## EXERCISES TO COMPLETE
1. Translate into French the following sentence from the text on the Women Health and Action Research Centre: "The organization was founded in 1993 by Professor Friday Okonofua as a means to provide sustainable solutions to female reproductive related problems."
2. Continue the text on the Women Health and Action Research Centre, starting after its final sentence.

***** SOURCE EXTRACT

Women Health and Action Research Centre
- Founded: Benin City, Edo State, Nigeria 1993
- Type: charitable organization
- Focus: Female reproductive health Maternal health and advocacy
- Location: KM II Benin – Lagos Expressway, Igue-Iheya, Ugbowo, Benin City, Nigeria.;
- Region served: Worldwide
- Website: Official website

= Women Health and Action Research Centre =

The Women Health and Action Research Centre is a Nigerian non-profit and charitable organization based in Benin City, Edo State that promote reproductive health through research and advocacy.
The organization was founded in 1993 by Professor Friday Okonofua as a means to provide sustainable solutions to female reproductive related problems.

The Women Health and Action Research Centre relies on public contributions and grants to fund its mission.

**********
***** ENTRIES PROVIDED

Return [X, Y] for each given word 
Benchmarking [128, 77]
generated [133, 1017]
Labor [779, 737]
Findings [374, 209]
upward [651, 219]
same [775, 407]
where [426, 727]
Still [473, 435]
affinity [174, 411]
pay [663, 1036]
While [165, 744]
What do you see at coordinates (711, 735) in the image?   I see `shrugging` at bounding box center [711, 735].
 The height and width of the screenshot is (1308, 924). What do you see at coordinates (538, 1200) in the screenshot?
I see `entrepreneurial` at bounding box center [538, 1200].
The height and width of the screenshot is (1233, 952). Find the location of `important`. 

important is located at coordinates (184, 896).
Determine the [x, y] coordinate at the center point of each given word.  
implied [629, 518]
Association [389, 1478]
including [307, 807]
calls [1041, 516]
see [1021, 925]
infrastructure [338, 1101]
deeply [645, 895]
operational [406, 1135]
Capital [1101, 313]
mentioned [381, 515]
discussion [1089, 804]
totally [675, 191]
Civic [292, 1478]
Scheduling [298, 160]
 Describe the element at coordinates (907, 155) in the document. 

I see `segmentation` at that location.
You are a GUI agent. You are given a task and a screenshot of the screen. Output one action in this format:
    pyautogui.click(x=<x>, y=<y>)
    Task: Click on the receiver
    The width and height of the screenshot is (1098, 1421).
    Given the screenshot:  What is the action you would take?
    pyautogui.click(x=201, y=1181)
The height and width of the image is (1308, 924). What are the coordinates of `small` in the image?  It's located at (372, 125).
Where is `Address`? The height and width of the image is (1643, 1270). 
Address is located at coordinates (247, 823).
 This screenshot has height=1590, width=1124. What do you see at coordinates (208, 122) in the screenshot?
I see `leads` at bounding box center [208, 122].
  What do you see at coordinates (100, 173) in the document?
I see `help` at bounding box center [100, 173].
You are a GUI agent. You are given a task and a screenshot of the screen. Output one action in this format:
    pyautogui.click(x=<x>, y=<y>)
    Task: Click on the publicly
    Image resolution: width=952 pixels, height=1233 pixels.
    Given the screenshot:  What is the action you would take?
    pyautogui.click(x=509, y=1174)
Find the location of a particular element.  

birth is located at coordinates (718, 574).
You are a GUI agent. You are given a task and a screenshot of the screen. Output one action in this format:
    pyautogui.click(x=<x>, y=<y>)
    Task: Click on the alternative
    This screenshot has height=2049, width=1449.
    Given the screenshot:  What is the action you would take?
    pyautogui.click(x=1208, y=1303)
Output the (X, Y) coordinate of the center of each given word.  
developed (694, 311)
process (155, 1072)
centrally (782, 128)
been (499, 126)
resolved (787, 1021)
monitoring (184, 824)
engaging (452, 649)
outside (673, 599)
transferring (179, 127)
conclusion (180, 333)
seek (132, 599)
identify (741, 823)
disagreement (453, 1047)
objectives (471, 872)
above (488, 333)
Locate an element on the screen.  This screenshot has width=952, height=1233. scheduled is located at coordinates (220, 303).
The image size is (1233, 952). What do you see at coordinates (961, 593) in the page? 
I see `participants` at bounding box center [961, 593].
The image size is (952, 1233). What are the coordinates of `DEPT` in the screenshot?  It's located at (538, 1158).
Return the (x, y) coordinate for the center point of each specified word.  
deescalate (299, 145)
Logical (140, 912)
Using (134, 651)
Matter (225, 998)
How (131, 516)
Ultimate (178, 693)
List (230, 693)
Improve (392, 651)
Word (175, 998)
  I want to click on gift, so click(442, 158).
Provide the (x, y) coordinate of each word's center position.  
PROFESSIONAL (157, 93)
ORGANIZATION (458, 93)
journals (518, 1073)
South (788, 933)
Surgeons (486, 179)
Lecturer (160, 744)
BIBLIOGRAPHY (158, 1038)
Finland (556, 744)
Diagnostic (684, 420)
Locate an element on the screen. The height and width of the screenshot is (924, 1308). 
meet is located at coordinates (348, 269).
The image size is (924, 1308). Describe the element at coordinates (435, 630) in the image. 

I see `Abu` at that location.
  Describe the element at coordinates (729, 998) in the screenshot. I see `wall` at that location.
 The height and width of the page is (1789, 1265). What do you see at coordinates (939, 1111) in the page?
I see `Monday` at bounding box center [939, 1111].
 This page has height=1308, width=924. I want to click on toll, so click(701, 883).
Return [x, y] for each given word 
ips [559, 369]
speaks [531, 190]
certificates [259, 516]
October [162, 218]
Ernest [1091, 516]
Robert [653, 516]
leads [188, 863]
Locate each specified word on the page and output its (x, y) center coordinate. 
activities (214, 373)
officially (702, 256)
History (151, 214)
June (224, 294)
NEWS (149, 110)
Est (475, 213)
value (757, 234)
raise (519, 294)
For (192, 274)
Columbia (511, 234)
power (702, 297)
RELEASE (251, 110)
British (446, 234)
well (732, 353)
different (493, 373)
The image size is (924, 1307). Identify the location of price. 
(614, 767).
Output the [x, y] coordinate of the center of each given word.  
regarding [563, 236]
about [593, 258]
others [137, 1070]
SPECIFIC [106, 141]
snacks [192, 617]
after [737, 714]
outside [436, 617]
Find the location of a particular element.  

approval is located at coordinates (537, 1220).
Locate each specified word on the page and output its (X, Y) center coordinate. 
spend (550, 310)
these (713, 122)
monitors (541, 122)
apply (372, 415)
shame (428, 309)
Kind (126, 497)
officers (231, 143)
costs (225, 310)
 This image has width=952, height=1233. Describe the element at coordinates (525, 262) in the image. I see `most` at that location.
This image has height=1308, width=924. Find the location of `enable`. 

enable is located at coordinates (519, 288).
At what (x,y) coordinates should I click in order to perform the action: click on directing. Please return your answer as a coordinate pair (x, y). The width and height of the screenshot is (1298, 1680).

**********

## EXPECTED RESPONSES
1. L'organisation a été fondée en 1993 par le professeur Friday Okonofua comme moyen d'apporter des solutions durables aux problèmes liés à la reproduction féminine.

2.
The continued research growth and development of the organization is dependent mostly on donations but the organization also increased its revenue by alternative means of funding such as grants and sponsorships.
In 2009, MacArthur Foundation awarded a research grant of $250,000 to the organization in support of research to improve policies and programs for promoting maternal health in six states of Nigeria.
Between 2002 and 2015, the Women Health and Action Research Centre had received a grant of $550,000 from the MacArthur Foundation.